[Entries from a collection]
+-------+

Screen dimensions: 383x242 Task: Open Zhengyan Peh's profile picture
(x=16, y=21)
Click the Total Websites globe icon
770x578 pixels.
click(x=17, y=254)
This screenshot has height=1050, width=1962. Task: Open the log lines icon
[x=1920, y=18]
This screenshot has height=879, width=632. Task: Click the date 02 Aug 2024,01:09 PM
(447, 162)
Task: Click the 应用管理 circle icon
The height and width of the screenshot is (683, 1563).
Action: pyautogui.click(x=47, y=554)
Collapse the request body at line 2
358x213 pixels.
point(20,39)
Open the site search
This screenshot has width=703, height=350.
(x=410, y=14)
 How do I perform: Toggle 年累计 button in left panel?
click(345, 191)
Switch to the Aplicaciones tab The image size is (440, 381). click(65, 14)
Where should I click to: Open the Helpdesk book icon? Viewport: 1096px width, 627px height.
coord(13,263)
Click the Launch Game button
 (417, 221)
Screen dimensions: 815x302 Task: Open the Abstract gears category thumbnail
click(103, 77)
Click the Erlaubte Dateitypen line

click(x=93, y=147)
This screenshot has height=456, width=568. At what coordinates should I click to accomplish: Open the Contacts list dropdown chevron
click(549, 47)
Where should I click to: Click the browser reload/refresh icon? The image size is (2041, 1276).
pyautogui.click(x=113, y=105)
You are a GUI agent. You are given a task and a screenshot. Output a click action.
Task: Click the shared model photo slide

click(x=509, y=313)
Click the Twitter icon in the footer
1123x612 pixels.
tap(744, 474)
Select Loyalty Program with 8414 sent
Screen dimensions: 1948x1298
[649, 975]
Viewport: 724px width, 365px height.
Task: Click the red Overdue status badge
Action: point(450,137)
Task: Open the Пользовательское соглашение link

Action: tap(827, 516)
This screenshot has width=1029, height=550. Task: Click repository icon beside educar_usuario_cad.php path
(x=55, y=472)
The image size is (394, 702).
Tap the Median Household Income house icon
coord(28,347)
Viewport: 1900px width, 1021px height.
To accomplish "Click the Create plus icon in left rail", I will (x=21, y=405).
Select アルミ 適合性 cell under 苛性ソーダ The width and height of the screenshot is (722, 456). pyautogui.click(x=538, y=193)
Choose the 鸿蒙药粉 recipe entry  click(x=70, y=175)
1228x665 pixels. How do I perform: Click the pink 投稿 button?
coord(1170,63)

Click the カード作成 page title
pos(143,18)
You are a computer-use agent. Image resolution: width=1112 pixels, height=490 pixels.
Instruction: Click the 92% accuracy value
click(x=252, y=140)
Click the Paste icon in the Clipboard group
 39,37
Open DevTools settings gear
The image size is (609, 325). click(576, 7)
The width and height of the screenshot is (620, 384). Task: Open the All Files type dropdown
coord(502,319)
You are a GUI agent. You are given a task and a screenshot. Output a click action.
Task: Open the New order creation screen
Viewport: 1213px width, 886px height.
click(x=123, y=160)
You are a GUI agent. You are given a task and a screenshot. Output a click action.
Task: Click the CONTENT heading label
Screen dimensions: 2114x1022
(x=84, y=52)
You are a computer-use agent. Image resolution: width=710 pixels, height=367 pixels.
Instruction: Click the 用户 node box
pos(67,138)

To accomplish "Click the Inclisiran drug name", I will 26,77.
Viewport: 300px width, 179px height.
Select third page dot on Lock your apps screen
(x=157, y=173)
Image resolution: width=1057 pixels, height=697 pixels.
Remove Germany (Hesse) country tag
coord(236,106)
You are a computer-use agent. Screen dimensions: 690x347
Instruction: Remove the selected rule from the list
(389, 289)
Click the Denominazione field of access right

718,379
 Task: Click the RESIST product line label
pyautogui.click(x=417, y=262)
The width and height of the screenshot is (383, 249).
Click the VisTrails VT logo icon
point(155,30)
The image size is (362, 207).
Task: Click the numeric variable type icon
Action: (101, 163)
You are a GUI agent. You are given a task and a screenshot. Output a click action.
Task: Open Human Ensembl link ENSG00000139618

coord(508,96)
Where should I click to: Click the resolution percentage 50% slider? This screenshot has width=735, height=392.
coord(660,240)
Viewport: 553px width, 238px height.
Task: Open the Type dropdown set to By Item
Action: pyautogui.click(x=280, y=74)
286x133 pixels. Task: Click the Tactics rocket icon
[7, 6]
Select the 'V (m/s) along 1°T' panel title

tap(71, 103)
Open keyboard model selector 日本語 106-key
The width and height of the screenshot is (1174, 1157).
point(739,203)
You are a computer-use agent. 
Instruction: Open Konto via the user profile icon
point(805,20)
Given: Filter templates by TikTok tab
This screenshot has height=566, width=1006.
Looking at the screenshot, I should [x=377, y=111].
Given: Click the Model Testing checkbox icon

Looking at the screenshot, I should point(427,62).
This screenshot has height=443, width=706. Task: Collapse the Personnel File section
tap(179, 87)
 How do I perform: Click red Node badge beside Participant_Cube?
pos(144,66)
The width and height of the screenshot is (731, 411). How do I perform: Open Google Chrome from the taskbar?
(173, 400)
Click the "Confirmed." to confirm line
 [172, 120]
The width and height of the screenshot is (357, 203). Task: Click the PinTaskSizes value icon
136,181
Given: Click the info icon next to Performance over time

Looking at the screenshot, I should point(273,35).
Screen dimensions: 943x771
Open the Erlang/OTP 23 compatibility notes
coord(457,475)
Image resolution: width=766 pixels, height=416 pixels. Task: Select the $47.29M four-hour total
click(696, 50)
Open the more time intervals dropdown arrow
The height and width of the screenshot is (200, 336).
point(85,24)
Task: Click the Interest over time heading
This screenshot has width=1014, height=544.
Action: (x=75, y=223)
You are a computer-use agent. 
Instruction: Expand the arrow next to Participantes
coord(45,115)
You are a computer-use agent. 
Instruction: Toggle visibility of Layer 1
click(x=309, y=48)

+-------+

**AIM OF THE EXERCISE**
Rewrite every record with "Where should I click to" replaced by "Which spot should I click to" wherever it occurs, keeping everything else the same.

**CORRECT ANSWER**
Screen dimensions: 383x242 Task: Open Zhengyan Peh's profile picture
(x=16, y=21)
Click the Total Websites globe icon
770x578 pixels.
click(x=17, y=254)
This screenshot has height=1050, width=1962. Task: Open the log lines icon
[x=1920, y=18]
This screenshot has height=879, width=632. Task: Click the date 02 Aug 2024,01:09 PM
(447, 162)
Task: Click the 应用管理 circle icon
The height and width of the screenshot is (683, 1563).
Action: pyautogui.click(x=47, y=554)
Collapse the request body at line 2
358x213 pixels.
point(20,39)
Open the site search
This screenshot has width=703, height=350.
(x=410, y=14)
 How do I perform: Toggle 年累计 button in left panel?
click(345, 191)
Switch to the Aplicaciones tab The image size is (440, 381). click(65, 14)
Which spot should I click to: Open the Helpdesk book icon? Viewport: 1096px width, 627px height.
coord(13,263)
Click the Launch Game button
 (417, 221)
Screen dimensions: 815x302 Task: Open the Abstract gears category thumbnail
click(103, 77)
Click the Erlaubte Dateitypen line

click(x=93, y=147)
This screenshot has height=456, width=568. At what coordinates should I click to accomplish: Open the Contacts list dropdown chevron
click(549, 47)
Which spot should I click to: Click the browser reload/refresh icon? The image size is (2041, 1276).
pyautogui.click(x=113, y=105)
You are a GUI agent. You are given a task and a screenshot. Output a click action.
Task: Click the shared model photo slide

click(x=509, y=313)
Click the Twitter icon in the footer
1123x612 pixels.
tap(744, 474)
Select Loyalty Program with 8414 sent
Screen dimensions: 1948x1298
[649, 975]
Viewport: 724px width, 365px height.
Task: Click the red Overdue status badge
Action: point(450,137)
Task: Open the Пользовательское соглашение link

Action: tap(827, 516)
This screenshot has width=1029, height=550. Task: Click repository icon beside educar_usuario_cad.php path
(x=55, y=472)
The image size is (394, 702).
Tap the Median Household Income house icon
coord(28,347)
Viewport: 1900px width, 1021px height.
To accomplish "Click the Create plus icon in left rail", I will (x=21, y=405).
Select アルミ 適合性 cell under 苛性ソーダ The width and height of the screenshot is (722, 456). pyautogui.click(x=538, y=193)
Choose the 鸿蒙药粉 recipe entry  click(x=70, y=175)
1228x665 pixels. How do I perform: Click the pink 投稿 button?
coord(1170,63)

Click the カード作成 page title
pos(143,18)
You are a computer-use agent. Image resolution: width=1112 pixels, height=490 pixels.
Instruction: Click the 92% accuracy value
click(x=252, y=140)
Click the Paste icon in the Clipboard group
 39,37
Open DevTools settings gear
The image size is (609, 325). click(576, 7)
The width and height of the screenshot is (620, 384). Task: Open the All Files type dropdown
coord(502,319)
You are a GUI agent. You are given a task and a screenshot. Output a click action.
Task: Open the New order creation screen
Viewport: 1213px width, 886px height.
click(x=123, y=160)
You are a GUI agent. You are given a task and a screenshot. Output a click action.
Task: Click the CONTENT heading label
Screen dimensions: 2114x1022
(x=84, y=52)
You are a computer-use agent. Image resolution: width=710 pixels, height=367 pixels.
Instruction: Click the 用户 node box
pos(67,138)

To accomplish "Click the Inclisiran drug name", I will 26,77.
Viewport: 300px width, 179px height.
Select third page dot on Lock your apps screen
(x=157, y=173)
Image resolution: width=1057 pixels, height=697 pixels.
Remove Germany (Hesse) country tag
coord(236,106)
You are a computer-use agent. Screen dimensions: 690x347
Instruction: Remove the selected rule from the list
(389, 289)
Click the Denominazione field of access right

718,379
 Task: Click the RESIST product line label
pyautogui.click(x=417, y=262)
The width and height of the screenshot is (383, 249).
Click the VisTrails VT logo icon
point(155,30)
The image size is (362, 207).
Task: Click the numeric variable type icon
Action: (101, 163)
You are a GUI agent. You are given a task and a screenshot. Output a click action.
Task: Open Human Ensembl link ENSG00000139618

coord(508,96)
Which spot should I click to: Click the resolution percentage 50% slider? This screenshot has width=735, height=392.
coord(660,240)
Viewport: 553px width, 238px height.
Task: Open the Type dropdown set to By Item
Action: pyautogui.click(x=280, y=74)
286x133 pixels. Task: Click the Tactics rocket icon
[7, 6]
Select the 'V (m/s) along 1°T' panel title

tap(71, 103)
Open keyboard model selector 日本語 106-key
The width and height of the screenshot is (1174, 1157).
point(739,203)
You are a computer-use agent. 
Instruction: Open Konto via the user profile icon
point(805,20)
Given: Filter templates by TikTok tab
This screenshot has height=566, width=1006.
Looking at the screenshot, I should [x=377, y=111].
Given: Click the Model Testing checkbox icon

Looking at the screenshot, I should point(427,62).
This screenshot has height=443, width=706. Task: Collapse the Personnel File section
tap(179, 87)
 How do I perform: Click red Node badge beside Participant_Cube?
pos(144,66)
The width and height of the screenshot is (731, 411). How do I perform: Open Google Chrome from the taskbar?
(173, 400)
Click the "Confirmed." to confirm line
 [172, 120]
The width and height of the screenshot is (357, 203). Task: Click the PinTaskSizes value icon
136,181
Given: Click the info icon next to Performance over time

Looking at the screenshot, I should point(273,35).
Screen dimensions: 943x771
Open the Erlang/OTP 23 compatibility notes
coord(457,475)
Image resolution: width=766 pixels, height=416 pixels. Task: Select the $47.29M four-hour total
click(696, 50)
Open the more time intervals dropdown arrow
The height and width of the screenshot is (200, 336).
point(85,24)
Task: Click the Interest over time heading
This screenshot has width=1014, height=544.
Action: (x=75, y=223)
You are a computer-use agent. 
Instruction: Expand the arrow next to Participantes
coord(45,115)
You are a computer-use agent. 
Instruction: Toggle visibility of Layer 1
click(x=309, y=48)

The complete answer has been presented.